**Work instructions**
Taking each line of the material in turn, count those with the string "size" and answer with the count alone.

______

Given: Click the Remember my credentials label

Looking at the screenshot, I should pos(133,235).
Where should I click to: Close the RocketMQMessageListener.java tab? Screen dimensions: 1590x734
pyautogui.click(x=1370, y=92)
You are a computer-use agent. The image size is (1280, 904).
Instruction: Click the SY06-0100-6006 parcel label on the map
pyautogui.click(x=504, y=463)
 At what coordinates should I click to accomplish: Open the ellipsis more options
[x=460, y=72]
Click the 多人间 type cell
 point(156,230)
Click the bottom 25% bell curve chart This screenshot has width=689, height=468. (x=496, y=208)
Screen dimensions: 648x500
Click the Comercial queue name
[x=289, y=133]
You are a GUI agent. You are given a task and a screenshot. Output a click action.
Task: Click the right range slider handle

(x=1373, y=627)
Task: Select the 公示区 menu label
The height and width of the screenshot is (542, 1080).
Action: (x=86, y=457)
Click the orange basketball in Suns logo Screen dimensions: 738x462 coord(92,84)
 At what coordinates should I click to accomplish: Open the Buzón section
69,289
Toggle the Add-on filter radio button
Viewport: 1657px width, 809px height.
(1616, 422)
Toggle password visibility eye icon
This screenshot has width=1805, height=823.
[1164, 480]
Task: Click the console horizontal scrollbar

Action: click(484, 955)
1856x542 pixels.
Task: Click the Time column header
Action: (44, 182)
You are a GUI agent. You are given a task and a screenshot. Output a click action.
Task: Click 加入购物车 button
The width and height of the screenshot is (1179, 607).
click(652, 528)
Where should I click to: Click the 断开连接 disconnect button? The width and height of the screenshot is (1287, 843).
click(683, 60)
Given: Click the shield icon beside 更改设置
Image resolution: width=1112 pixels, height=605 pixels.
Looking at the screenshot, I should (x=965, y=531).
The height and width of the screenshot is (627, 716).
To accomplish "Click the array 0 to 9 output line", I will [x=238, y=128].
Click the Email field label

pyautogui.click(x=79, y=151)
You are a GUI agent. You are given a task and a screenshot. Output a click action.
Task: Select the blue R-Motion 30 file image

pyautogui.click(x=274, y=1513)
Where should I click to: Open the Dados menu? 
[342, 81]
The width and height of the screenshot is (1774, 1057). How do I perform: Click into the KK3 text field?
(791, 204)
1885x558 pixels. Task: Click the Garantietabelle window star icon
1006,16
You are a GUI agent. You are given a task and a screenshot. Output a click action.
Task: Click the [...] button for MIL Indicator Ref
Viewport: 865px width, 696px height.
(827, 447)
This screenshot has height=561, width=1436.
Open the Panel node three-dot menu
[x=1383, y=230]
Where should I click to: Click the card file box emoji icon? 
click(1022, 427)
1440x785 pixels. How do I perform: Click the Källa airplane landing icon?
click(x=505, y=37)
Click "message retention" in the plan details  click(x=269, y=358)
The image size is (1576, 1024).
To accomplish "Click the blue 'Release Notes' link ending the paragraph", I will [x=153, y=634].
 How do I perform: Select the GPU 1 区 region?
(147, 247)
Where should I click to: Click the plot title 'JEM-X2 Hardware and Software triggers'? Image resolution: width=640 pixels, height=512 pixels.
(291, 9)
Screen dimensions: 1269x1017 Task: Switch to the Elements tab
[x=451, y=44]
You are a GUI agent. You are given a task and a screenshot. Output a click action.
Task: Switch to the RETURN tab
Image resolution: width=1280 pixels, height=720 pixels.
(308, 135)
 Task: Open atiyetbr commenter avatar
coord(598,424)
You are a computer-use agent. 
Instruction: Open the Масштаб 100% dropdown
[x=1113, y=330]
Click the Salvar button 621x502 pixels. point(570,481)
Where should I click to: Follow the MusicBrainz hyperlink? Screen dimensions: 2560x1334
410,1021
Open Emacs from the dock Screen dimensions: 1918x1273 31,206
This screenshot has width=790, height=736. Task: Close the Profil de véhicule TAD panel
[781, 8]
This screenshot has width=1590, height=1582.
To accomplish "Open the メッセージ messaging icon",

______

**Result of the task**
2